Reputation:
I have a list of words in a file. For example they are NUT, CHANNEL, DIA, CARBON, STEEL , integrated, packaging, solutions
Now I have a sentence that says NUTCHANNELDIA 16U NCCARBONSTEEL. Now I need to split this output like below
a= NUTCHANNELDIA 16U NCCARBONSTEEL, integratedpackagingsolutions
a= split words(NUTCHANNELDIA 16U NCCARBONSTEEL,
integratedpackagingsolutions)
a= NUT CHANNEL DIA 16U NC CARBON STEEL
Is there any method for that
Upvotes: 1
Views: 94
Reputation: 10263
This is a very simple approach which might work for you:
word.list <- c("NUT", "CHANNEL", "DIA", "CARBON", "STEEL")
a <- "NUTCHANNELDIA 16U NCCARBONSTEEL"
for (word in word.list) {
a <- gsub(word, paste0(word, " "), a)
}
print(a)
[1] "NUT CHANNEL DIA 16U NCCARBON STEEL "
It is unclear to me, if you just want the string to be more readable, or to have it actually split up into a vector.
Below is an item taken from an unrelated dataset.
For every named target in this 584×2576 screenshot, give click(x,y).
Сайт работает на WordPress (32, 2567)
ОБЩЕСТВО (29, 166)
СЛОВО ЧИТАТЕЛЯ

In any case, the above should be fairly simple to modify.
Upvotes: 0
Reputation: 522741
Here is a base R option using strsplit
. We can try splitting on the following pattern:
(?<=NUT|CHANNEL|DIA|CARBON|STEEL)|(?<=.)(?=NUT|CHANNEL|DIA|CARBON|STEEL)
This will split if, at any point in the string, what either precedes or follows is one of your keywords. Note that the (?<=.)
term is necessary due to the way positive lookaheads in strsplit
behave.
terms <- c("NUT", "CHANNEL", "DIA", "CARBON", "STEEL")
regex <- paste(terms, collapse="|")
a <- "NUTCHANNELDIA 16U NCCARBONSTEEL"
strsplit(a, paste0("(?<=", regex, ")|(?<=.)(?=", regex, ")"), perl=TRUE)
[[1]]
[1] "NUT" "CHANNEL" "DIA" " 16U NC" "CARBON" "STEEL"
The 16U NC
term has some leading whitespace which I didn't attempt to remove. If this be a concern of yours, you could either trim whitespace on each term as you consume it, or we could try to modify the pattern to do that.
Upvotes: 3